The Act confers on the US Treasury the power to name foreign jurisdictions, financial institutions, and transactions that are of primary money laundering concern and require financial institutions to implement ‘special measures’ for them. These special measures include:
- Additional record keeping for, and reporting of, certain transactions.
- The collection of information relating to beneficial ownership of accounts.
- The collection of information relating to certain ’payable through’ accounts, an account maintained by a respondent that permits the respondent’s customers to engage either directly or through a sub-account, in banking activities.
- The collection of information relating to certain correspondent accounts
the prohibition of, or imposition of conditions on, the opening of correspondent or ‘payable-through’ accounts.
These sections of the Act encourage and create a formal process to enable, government agencies and financial institutions to share information on suspected money launderers and terrorists. The formal process enables the US Financial Intelligence Unit (FIU) of FinCEN, to advise financial institutions about such suspects and require searches to be conducted for accounts of such persons.
Additionally, it enables a financial institution to advise FinCEN of intentions to share information on suspected money laundering or terrorist financing with other financial institutions. This does not allow a financial institution to disclose the filing of a SAR, although the underlying customer information and transactional data can be shared.
Perhaps the most significant aspects of the Patriot Act for both non-US institutions and persons are as follows.
- United States banks must take reasonable steps to identify the beneficial owners of accounts beneficially owned by foreign persons.
- United States banks must identify foreign persons whose funds move through payable or correspondent bank accounts held with them.
- United States banks must sever correspondent banking relationships with all foreign shell banks.
- International correspondent accounts and correspondent relationships with offshore banks and banks in jurisdictions deemed to be non-cooperative in the international effort against money laundering.
- The Act extends the ‘long-arm jurisdiction’ of the US courts over any person or organization that commits a money laundering offense involving a financial transaction that occurs in the US.
The Act extends the extraterritorial criminal jurisdiction of the US over any person outside the jurisdiction who engages in any act involving US currency which, if it had been committed in the US, would constitute an offense.
The Financial Crimes Enforcement Network (FinCEN), delegated by the Secretary of the Treasury, and the other primary federal regulators or self-regulatory organizations like Financial Industry Regulatory Authority (FINRA), and the US Securities Exchange Commission (SEC) have the authority to assess civil penalties.
The Bank Secrecy Act was passed by Congress in 1970 as one of the first laws to combat money laundering in the United States.
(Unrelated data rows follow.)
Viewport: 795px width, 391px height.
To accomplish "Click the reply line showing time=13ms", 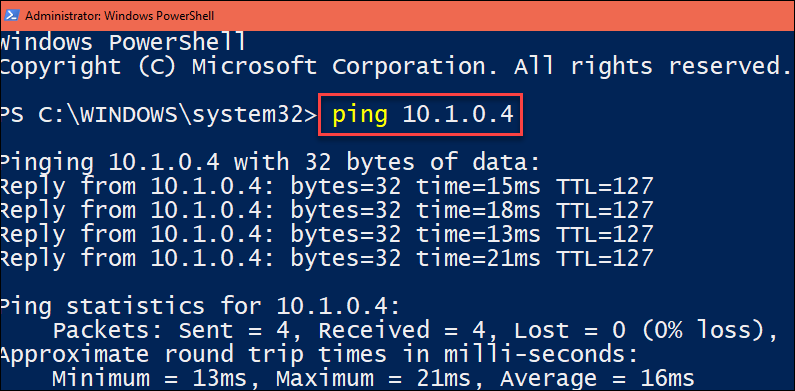I will [x=327, y=235].
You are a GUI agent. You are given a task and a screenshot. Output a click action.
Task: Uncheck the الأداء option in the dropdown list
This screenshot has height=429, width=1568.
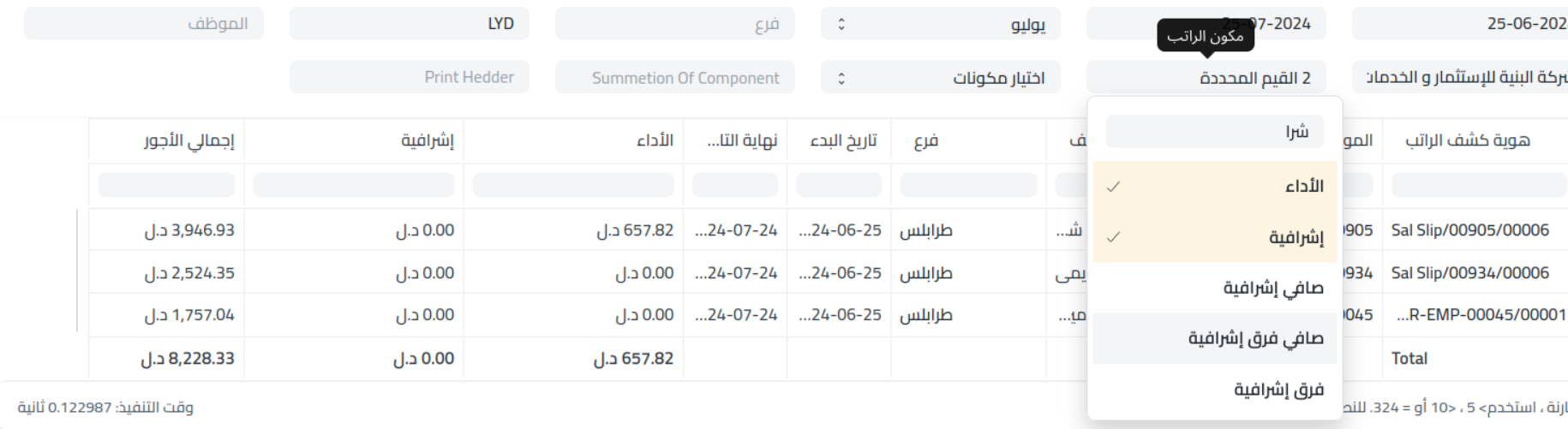(1215, 187)
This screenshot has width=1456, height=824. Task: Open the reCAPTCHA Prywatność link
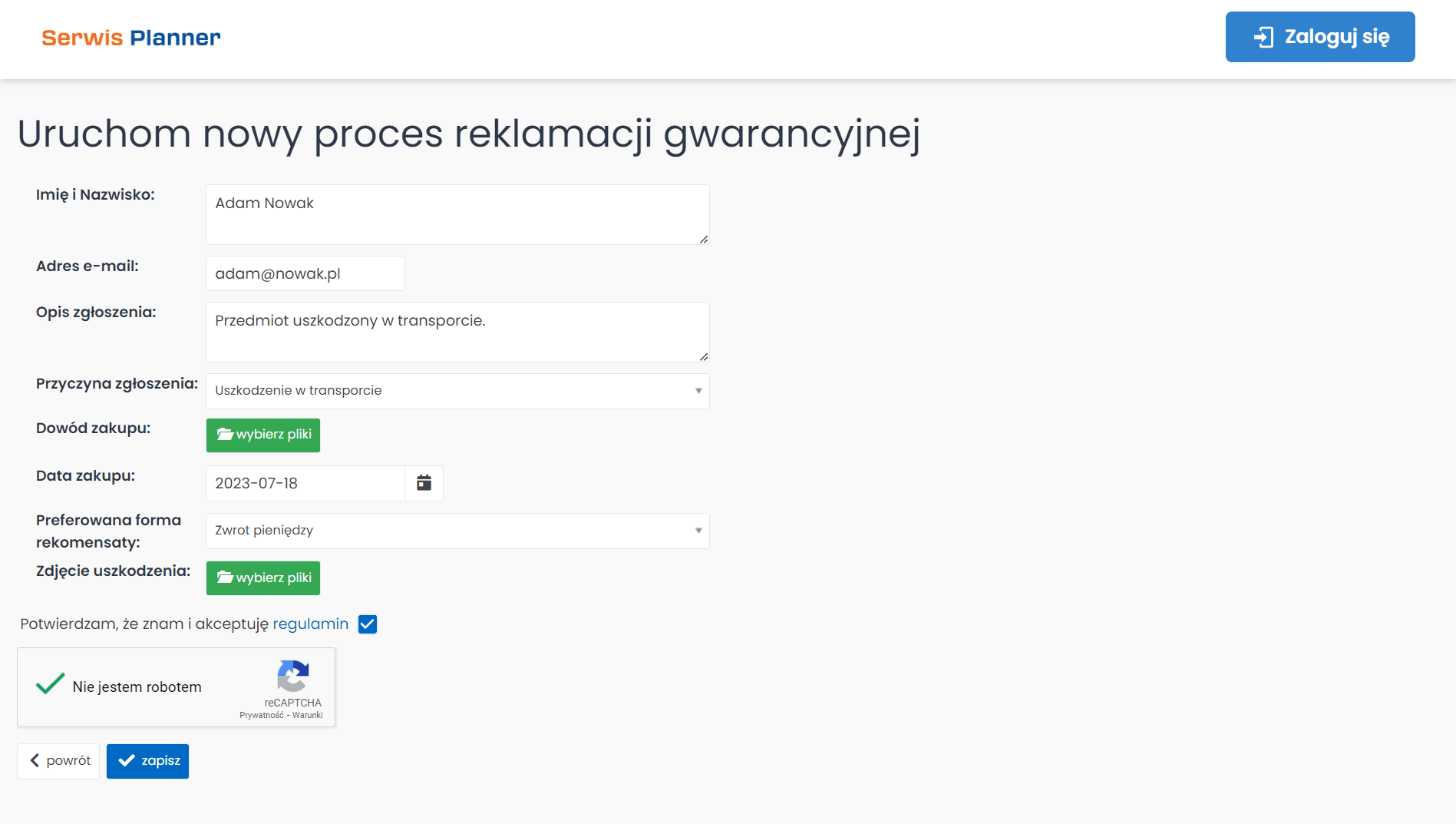pyautogui.click(x=261, y=715)
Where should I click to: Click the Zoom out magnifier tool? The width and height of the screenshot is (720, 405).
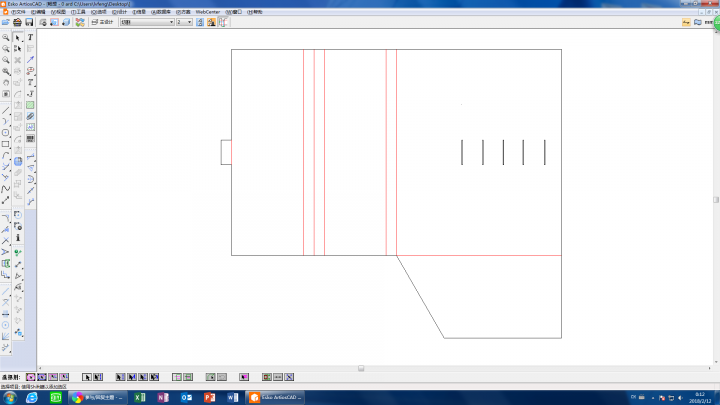[6, 48]
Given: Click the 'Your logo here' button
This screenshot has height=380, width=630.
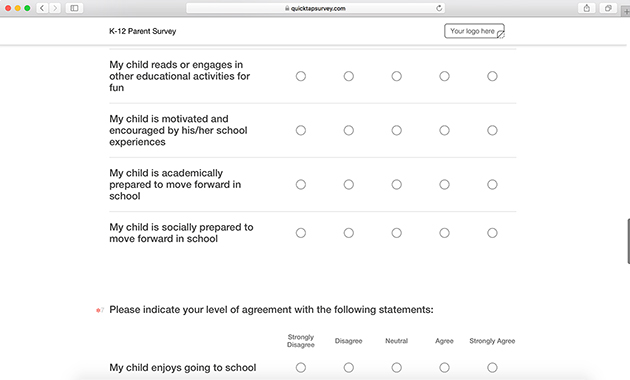Looking at the screenshot, I should (x=474, y=31).
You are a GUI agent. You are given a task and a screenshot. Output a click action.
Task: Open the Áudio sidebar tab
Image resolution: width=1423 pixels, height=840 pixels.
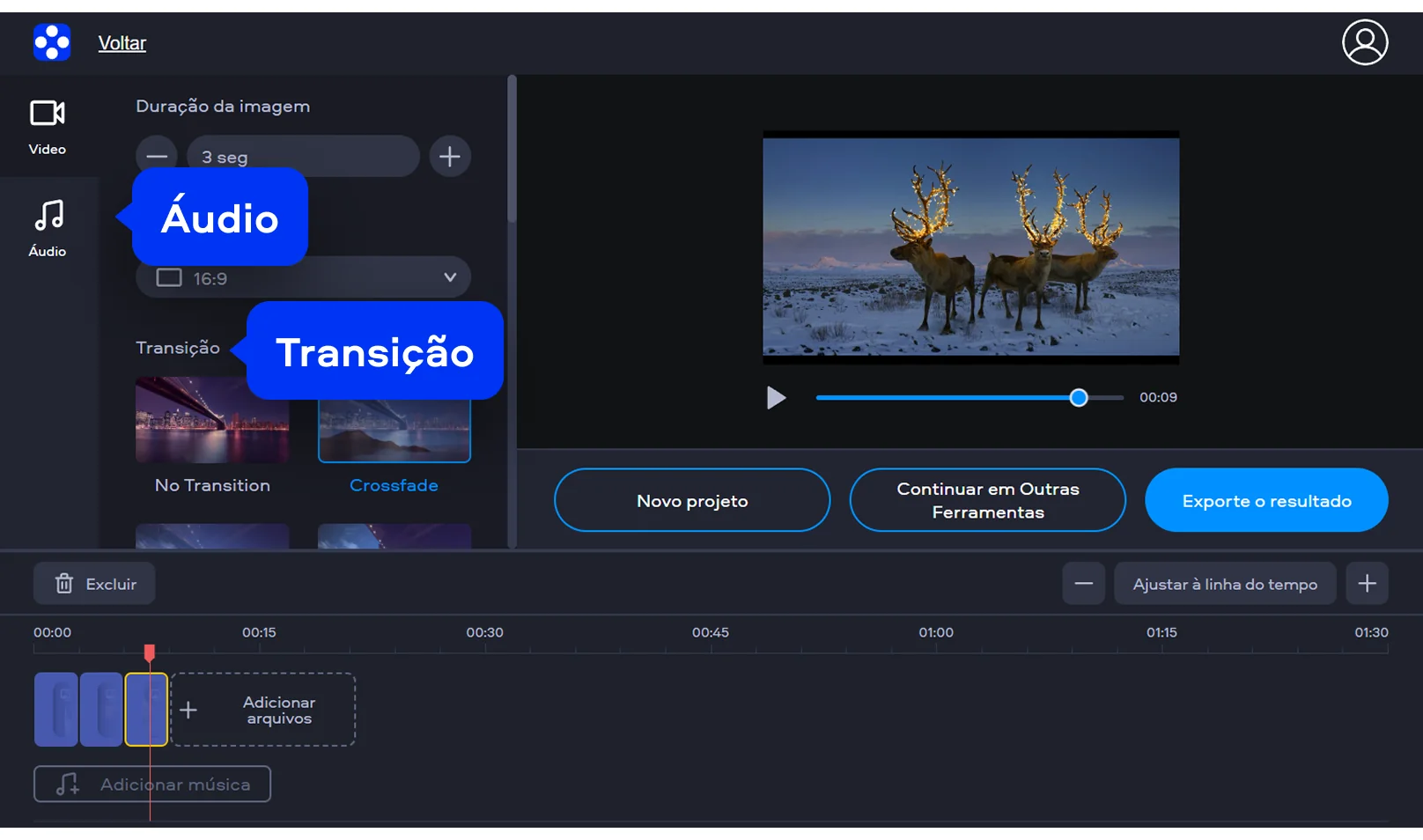pyautogui.click(x=48, y=227)
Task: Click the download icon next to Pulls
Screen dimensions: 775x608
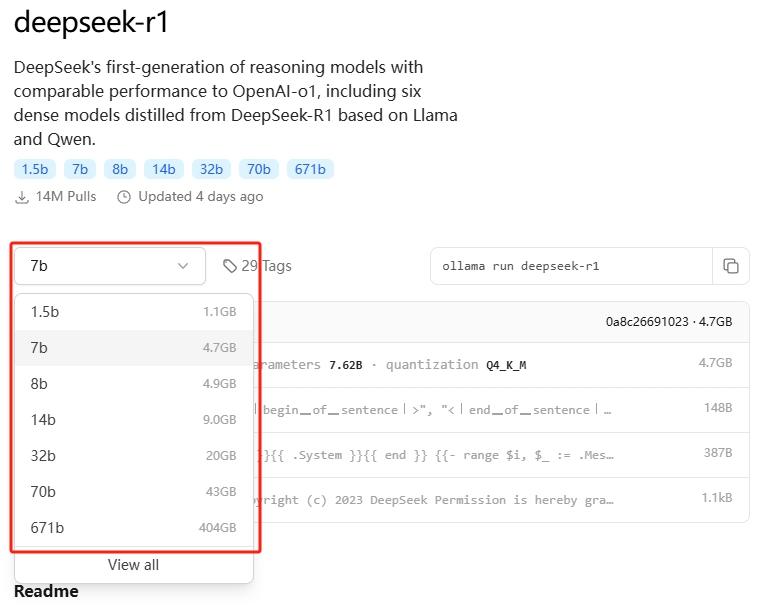Action: click(22, 197)
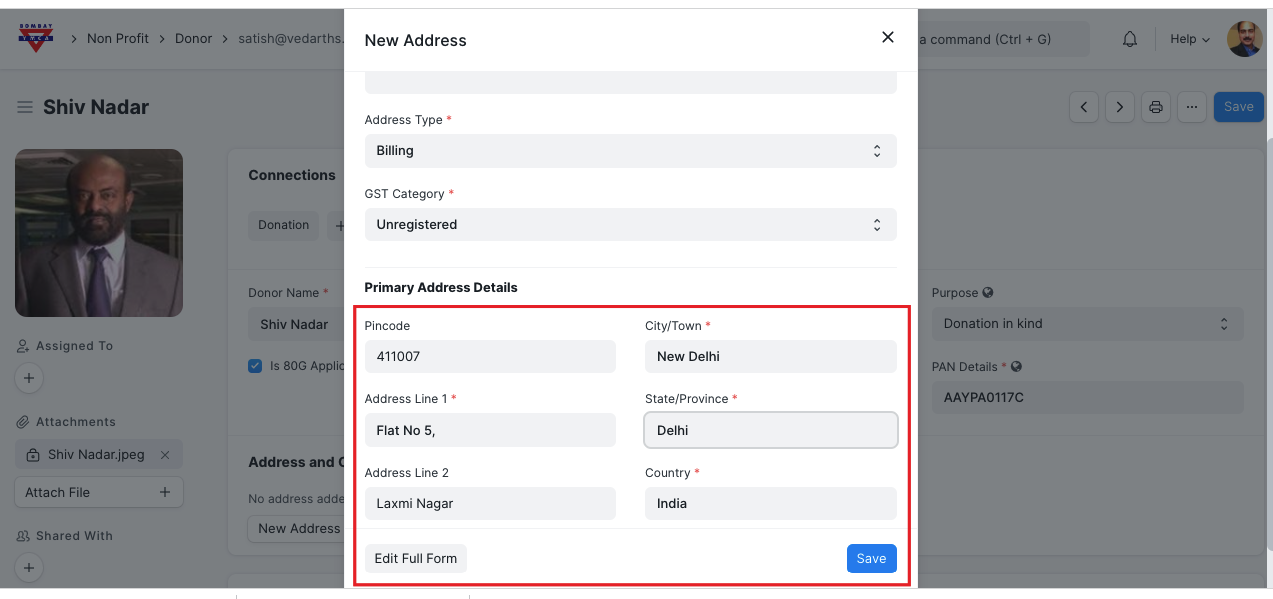The height and width of the screenshot is (599, 1273).
Task: Click the Edit Full Form button
Action: [x=415, y=559]
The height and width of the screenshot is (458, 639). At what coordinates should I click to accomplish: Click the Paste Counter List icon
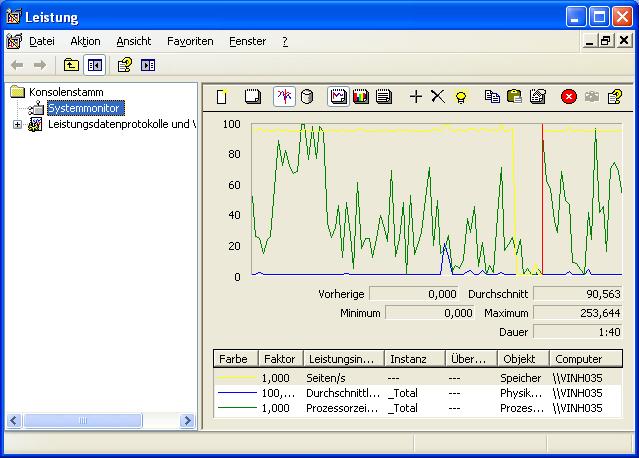point(515,97)
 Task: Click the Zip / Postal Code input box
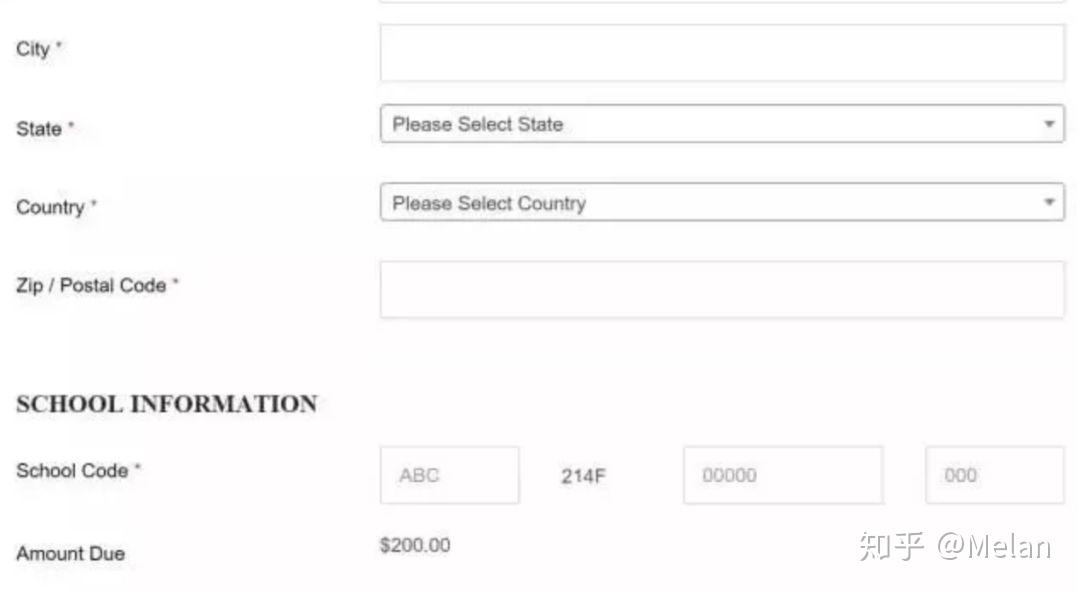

Businesses are required by the BSA to keep records and file reports that are determined to be highly useful in criminal, tax, and regulatory matters. The documents filed by businesses under the BSA requirements are heavily used by domestic and international law enforcement agencies to identify, detect, and deter money laundering, whether it is in furtherance of a criminal enterprise, terrorism, tax evasion, or other unlawful activity.